Ausgangstext
Nun war die böse Zeit für die Herden. Der verdorrte Boden mit seinen harten Büschen gab nur mehr den Ziegen dürftige Nahrung. Die Schafherden hatte man, wo es ging, in die Berge gebracht. Aber die Pferde und Rinder litten in dieser Zeit bitter an Hunger und Durst. Es war ein trauriger Anblick, die abgemagerten Ochsen und Pferde in Herden über dem trockenen Boden die spärliche Nahrung suchen zu sehen. Es mochte einen erbarmen, wenn die hageren Tiere, denen die Rippen weit herausstanden, mit den Vorderbeinen in die Krone eines kümmerlichen Maulbeerbaumes kletterten, um da die wenigen übrig gebliebenen Blätter abzuknabbern. Sie, die Ärmsten, konnte man nicht entbehren; sie brauchte man jetzt im Kriege überall für Transporte, zum Nachschub, als Trag- und Reittiere und zum Schlachten.

Aufgabe 1
Schreiben Sie den Abschnitt des Textes über die Herden neu, der bei „Nun war die“ beginnt und mit „und zum Schlachten.“ endet. Ersetzen Sie dabei „Maulbeerbaumes“ durch „Feigenbaumes“.
Aufgabe 2
Beantworten Sie anhand des Textes über die Herden die folgenden Fragen.
(a) Wohin hatte man die Schafherden gebracht?
(b) Welchen Tieren gab der verdorrte Boden noch dürftige Nahrung?
(c) Wofür brauchte man die Tiere jetzt im Kriege?
Aufgabe 3
Entscheiden Sie, ob die folgenden Aussagen mit dem Text über die Herden übereinstimmen.
(a) Die Pferde und Rinder litten in dieser Zeit an Hunger und Durst.
(b) Die Schafherden blieben auf dem verdorrten Boden.
(c) Die Tiere kletterten in die Krone eines Maulbeerbaumes, um dort Früchte zu fressen.

Gegebene Auflistung
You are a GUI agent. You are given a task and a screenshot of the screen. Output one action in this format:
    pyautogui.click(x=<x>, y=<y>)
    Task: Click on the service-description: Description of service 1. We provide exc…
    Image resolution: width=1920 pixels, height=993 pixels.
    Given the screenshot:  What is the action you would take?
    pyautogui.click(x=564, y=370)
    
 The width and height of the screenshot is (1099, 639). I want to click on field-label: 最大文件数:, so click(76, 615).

Lösung 1
Nun war die böse Zeit für die Herden. Der verdorrte Boden mit seinen harten Büschen gab nur mehr den Ziegen dürftige Nahrung. Die Schafherden hatte man, wo es ging, in die Berge gebracht. Aber die Pferde und Rinder litten in dieser Zeit bitter an Hunger und Durst. Es war ein trauriger Anblick, die abgemagerten Ochsen und Pferde in Herden über dem trockenen Boden die spärliche Nahrung suchen zu sehen. Es mochte einen erbarmen, wenn die hageren Tiere, denen die Rippen weit herausstanden, mit den Vorderbeinen in die Krone eines kümmerlichen Feigenbaumes kletterten, um da die wenigen übrig gebliebenen Blätter abzuknabbern. Sie, die Ärmsten, konnte man nicht entbehren; sie brauchte man jetzt im Kriege überall für Transporte, zum Nachschub, als Trag- und Reittiere und zum Schlachten.

Lösung 2
(a) Man hatte sie, wo es ging, in die Berge gebracht.
(b) Der Boden gab nur mehr den Ziegen dürftige Nahrung.
(c) Man brauchte sie überall für Transporte, zum Nachschub, als Trag- und Reittiere und zum Schlachten.

Lösung 3
(a) Ja: „Aber die Pferde und Rinder litten in dieser Zeit bitter an Hunger und Durst.“
(b) Nein: „Die Schafherden hatte man, wo es ging, in die Berge gebracht.“
(c) Nein: „um da die wenigen übrig gebliebenen Blätter abzuknabbern“